According to a White House press release, President Obama was the very first “social media president.” Not only did his administration launch @POTUS – the official Twitter account for the President – but he was the first president to go on Facebook Live to address to the American people or use a humorous Snapchat filter.
The POTUS’s first tweet on May 18, 2015, read, “Hello, Twitter! It’s Barack. Really! Six years in, they’re finally giving me my own account” and revolutionized the way the American public views and interacts with its president. Since Obama first campaigned for the Oval Office up until his last couple months in office, social media has played an integral role in re-imagining how people interact with their government bodies and world leaders.
How will the POTUS social media accounts transition unfold?
Prior to the outcome of the 2016 presidential election, the White House released a peaceful and comprehensive digital transition plan for the president-elect. The three main outlined goals included a preservation of materials with the National Archives and Records Administration, easy and real-time access to available materials and ensured that the next administration and president will continue to grow what President Obama’s Administration began.
These measures are taken as the White House wrote that this digital infrastructure is not just a way for future presidents to connect with the country, but because these archives belong to each American.
Since Republican Nominee Donald Trump was elected president on Nov. 8, 2016, he and his team will now transition to assume responsibility for the POTUS social media accounts, along with Michelle Obama’s @FLOTUS, Joe Biden’s @VP and the @WhiteHouse Twitter handles. On Twitter specifically, President-Elect Trump will inherit @POTUS’s 11 million followers Jan. 20, 2017, and he will begin with a clean slate.

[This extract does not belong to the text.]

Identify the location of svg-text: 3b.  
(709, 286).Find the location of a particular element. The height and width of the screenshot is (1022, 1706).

All tweets from the previous administration will be removed from the current feed, stored under a new handle, @POTUS44, and will be archived at the NARA. The same will be applied to all other Obama Administration Twitter accounts. Anyone who wishes to view President Obama’s past social media posts can access them just like any other Presidential records.
This same “clean slate” timeline approach will continue with the White House’s Instagram, Facebook, Medium, YouTube and Tumblr accounts. Again, all of these posts will be made available under the new “44” usernames and stored by the NARA.

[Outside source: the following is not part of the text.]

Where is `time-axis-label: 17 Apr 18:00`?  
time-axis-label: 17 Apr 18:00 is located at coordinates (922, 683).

Why is it beneficial for the Trump Administration to keep the account active?
When Thomas Jefferson was elected to presidency in 1801, this solidified the first peaceful transition of power in U.S. history. Each inauguration day, this same phenomenon has occurred as it has for the past two centuries. When President-Elect Trump assumes the Oval Office in January, he will be the first president to assume a peaceful transition of social media power by inheriting the POTUS accounts.
Not only does this continuation of the POTUS accounts convey a sense of solidarity between the two different administrations, it may improve Trump’s current social media standing as a world leader. Trump’s posts on his @theRealDonaldTrump handle during the election cycle have been less conventional than most presidential hopefuls, which simultaneously appealed to his voters and worried his opponents.
While President-Elect Trump’s advisors might urge a more cautionary approach over social media and a peaceful movement of POTUS account power, only time will tell how this transition will ultimately unfold.